Glorious Mono

Media , Music Feb 18, 2008 No Comments

From Ian Houston

Robert Henke, also known as Monolake, is a musician, but only just. He explores that area of music on the very edge of becoming sound or perhaps he explores that area of noise, just on the edge of becoming music. His particular interest is the amorphous – clouds of detail, atoms of sound, grit, dirt and patina or as he puts it, “fragile structures, morphing timbres constructed of millions of microscopic sonic particles, cathedrals of filtered noises”. His works are long meditations in which he explores in exhaustive detail a single aspect of tone.


Last Wednesday in the grand court of the AGNSW he performed Buddha Layers. No need to worry, he’s no hippy, or at least not the bad sort. This hour-long performance consisted of the manipulation of samples taken from a $2 FM3 Buddha Machine a device he acquired in China, that is used to aid meditation. In essence it is a machine that plays very low quality four bit loops to accompany chanting. There are six loops ranging from ten seconds to a minute long. Henke recorded these loops at the highest possible resolution using a state of the art audio digital converter. He was then able to transpose the loops, slowing them and exposing extraordinary levels of detail in the sound. He then layered different elements of the sound building up enormous reservoirs of information. Some “pads” of sound would involve as many as one hundred layers of samples. Phasing, delay and other manipulative techniques would add further depths creating transparent “oceans” in which interlacing sounds would accrete in standing waves of harmony and dissonance. These recordings formed the basis of his performance.

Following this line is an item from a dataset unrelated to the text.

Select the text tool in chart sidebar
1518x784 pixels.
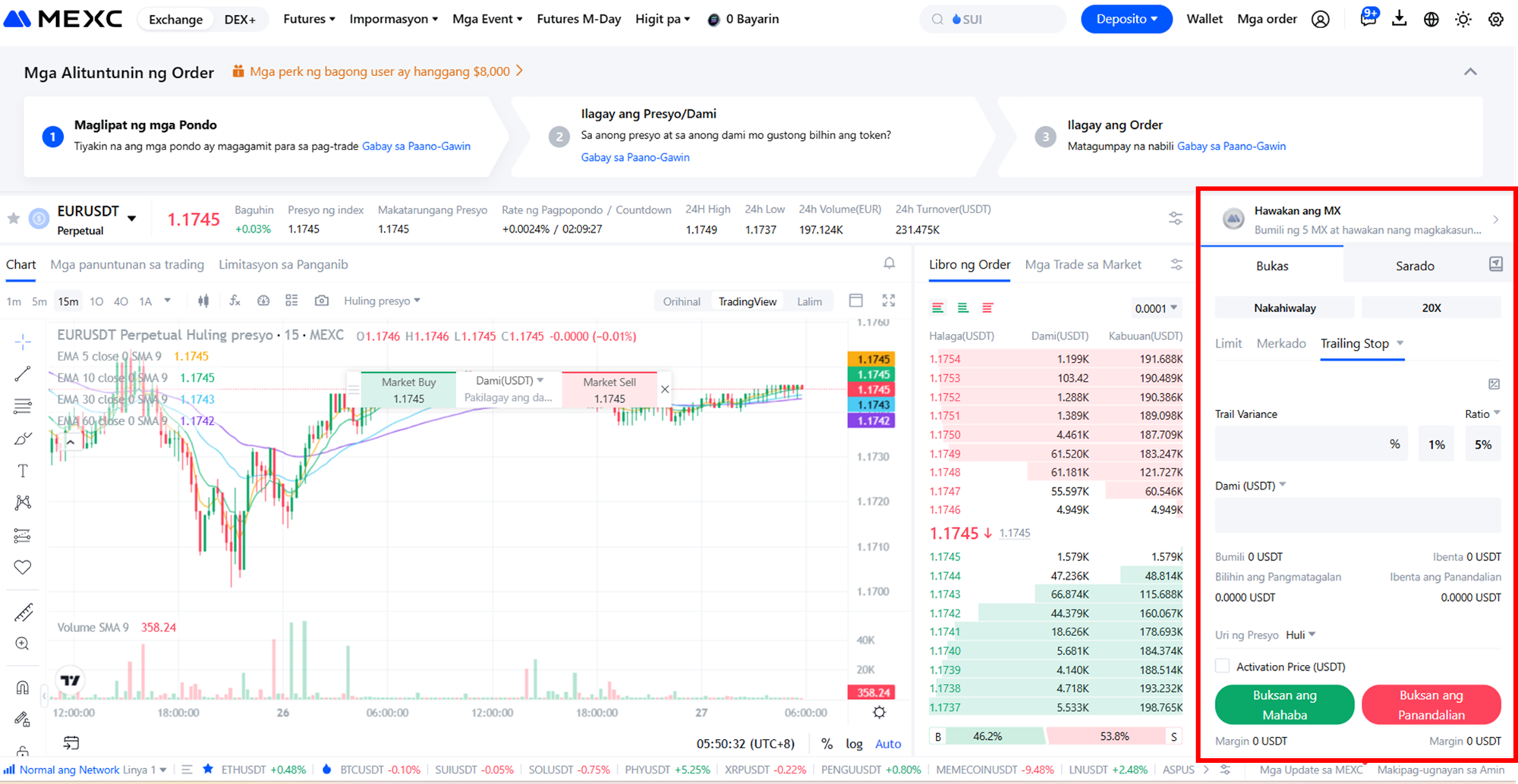(x=23, y=471)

Henke sat at a simple white table upon which was his lap top, digital audio converter, pre amps and an eight band equalisation device. The audience was arranged around him throughout the soundfield, roughly in a circle but all facing in the same direction as the composer, as if they were on seats in the magical mystery bus.. The music was reproduced on a high quality Meyer sound system using a dolby 5.2 system. To the left and right were two fridge sized sub woofers and then in a circle around the audience were another five large twin fifteen speakers. Once the audience was seated, Henke pressed play on his laptop.

The sound emerged as clouds of granulated digitised rust. Something just beyond white noise. Cycles of fuzz would move through the sound field, acquiring structure and form then spin away into the distance. Gradually the volume increased as larger waves of harmony developed. Intricate plays of resonance grew and diminished both adding to and subtracting from other sound structures that would evolve, morph and then disintegrate leaving only an after image. Most members of the audience chose to close their eyes as the music searched for form in a space closer to the imagination than the visual field. Henke achieved control of the soundfield through manual sweeps of the equalisation band and manipulation of the software running on his laptop. At times intense peaks of volume were realised, with mighty surges of bass rumble so deliciously thick that its effect was genuinely visceral.

Once the audience had surrendered to the apparent formlessness detail became highly apparent. The satisfaction was to be attained in a kind of timelessness, a trance state of pure timbre and tone beyond any notion of rhythm or melody. Toward the end of the performance needles of sound danced in stacatto lines, trailing figure eights in lines of tracer light through the sound field. Loops of bass wound into knots of belly rumbling thunder until we were left with nothing but the after burn of white noise and reverberation. He pressed the space bar and stood up. The performance was over.